Князь Михаил так и не решил, на кого возложить вину за поджог острога. Пусть и не сказать словами этому человеку, не наказать его, пусть даже этот человек; уже мертв, все равно — кто это сделал? Михаил не мог заподозрить никого. Но ведь кто-то все-таки был… Кому-то хотелось увидеть над Чердынью московскую хоругвь! Однако тем способом, каким этот предатель добился своего, никто бы не воспользовался. Так подло не поступили бы даже извечные враги — вогулы. Вогульское зло — заклятое, колдовское, высокое и яркое, как горящая ель, — все же было более человечным, чем зло московитов, которое незримо, неотвратимо и мерно ползет на Чердынь из-за окоема, как торфяной пожар, что душит дымом и обрушивает землю под ногами.

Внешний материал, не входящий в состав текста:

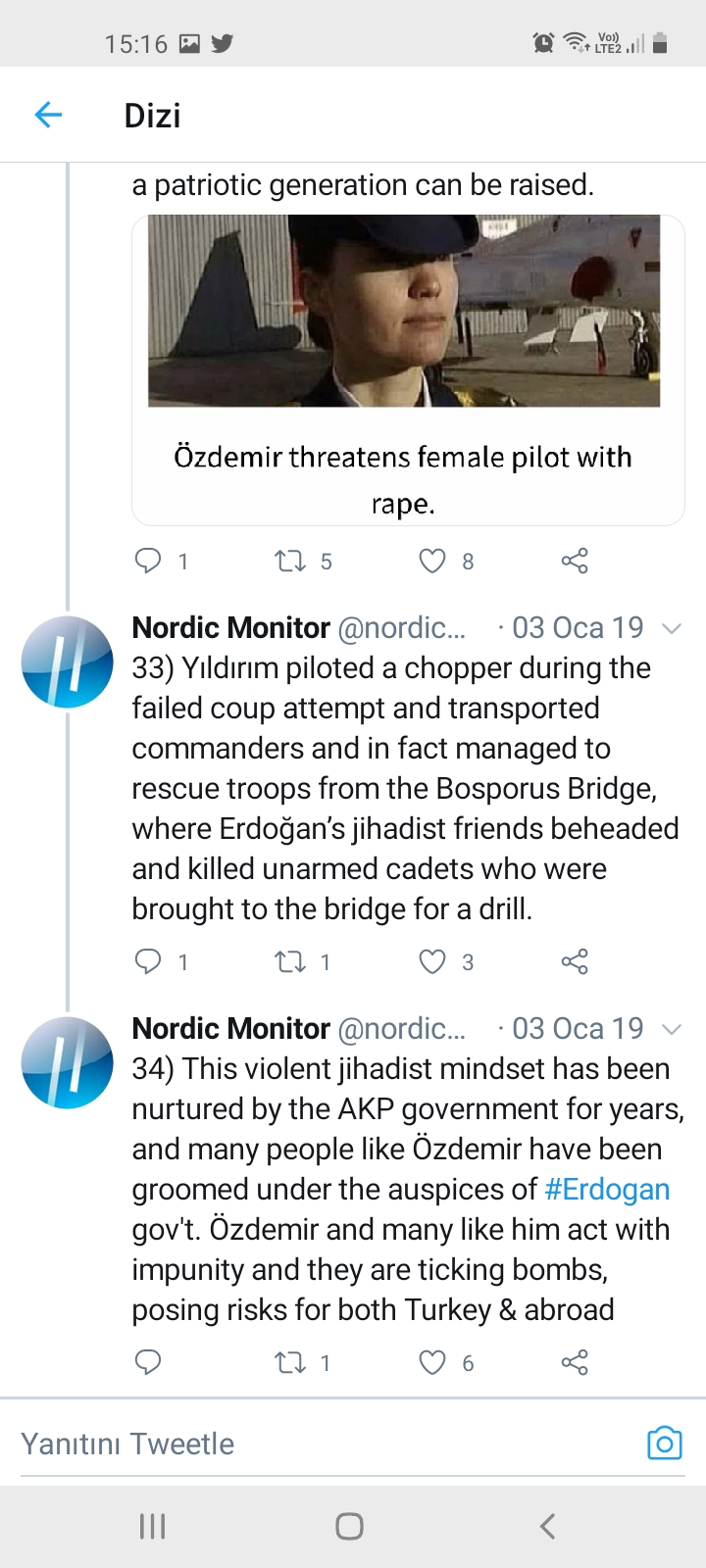Open the #Erdogan hashtag link
Viewport: 706px width, 1568px height.
tap(607, 1189)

Острог сгорел больше чем наполовину — три башни и четыре прясла стен, осадные дворы, гридница, лабазы, часовня, княжий дом… Остался только юго-восточный угол с несколькими лабазами. Землю и валы усыпал пепел. Грудами выше роста человека лежали головни и кроваво тлели в глубине. Все дымилось; черным снегом реяла зола. Обугленные бревна косо торчали к небу, словно подземные пермские боги в негодовании воздели изломанные, кривые ручищи. В белом тумане рассвета потрясенно затихли вокруг острога и монастырь, и городище, и слободки, и сама Колва. Но даже в пожарище Чердынь оставалась грозной и страшной, точно; ее не воры подожгли, а сама она вспыхнула и пожрала себя в зареве прорвавшегося изнутри неукротимого пламени непокорства.

Утром Михаил поднялся на уцелевшую Спасскую башню, встал на обламе, что навис над воротами, которые теперь вели из пустоты в пустоту. Пепелище родного города лежало под ногами князя. Он уже видел подобное пепелище — в Усть-Выме. Но тогда оно еще не было столь родным и вызывало только страх. А теперь горе, любовь и ненависть комом заткнули горло. Этот город строили люди, бежавшие сюда от Новгорода и Москвы, от удельных усобиц — как Анфал Никитин. Они хотели жить здесь вольно. Ветер свободы высушил до звона бревна венцов и частоколов острога, серебром освятил шатры башен. Этот город его отец выбрал для столицы сына, князя Перми Великой. Здесь в погребе сидела Золотая Баба, и отсюда в страхе бежал епископ Питирим. Сюда он, князь Михаил, привез свою жену, здесь родились его дети, здесь умерли его сын и брат. Здесь он, князь, обрел свою родину, судьбу и достоинство. Защищая этот город, зажег сполох и пропал в вечной тьме богатырь Полюд — самый дорогой Михаилу человек. А ночью чья-то подлая рука подожгла этот город — подожгла память, судьбу, душу, сердце князя.

Михаил задыхался, думая о московитах. Где-то там, за семью далями, они варились в своем котле, за что-то дрались, к чему-то стремились, но все это было далеко, было ихнее, не пермское. А вот теперь так повернулось, что в их борьбе потребовался этот козырь, и они, ничтоже сумняшеся, протянули за ним руку. Они не посмотрели ни на что, заранее смахнули людей с этой земли, как тараканов с лавки. Им было плевать, они думали о своем. Если бы Москва объяснила свои беды, если бы попросила добром — он бы согласился. Он тоже русский и молится тому же Христу. Он бы дал двойной, тройной ясак, он послал бы в помощь полк, он сам пошел бы простым ратником куда угодно и, наверное, целовал бы крест Великому князю. Но Москва не пожелала заметить, что у него, у его людей, у их земли тоже есть душа. И потому, надменно торопясь, Москва попросту сожгла его город. Он, Михаил, стерпел бы все, примирился бы со всем — но не с грязным московским сапогом, наступившим на его душу. А Чердынь была его душой. И теперь он уже не мог покориться. Он не желал покориться как князь, потому что его оскорбили как человека.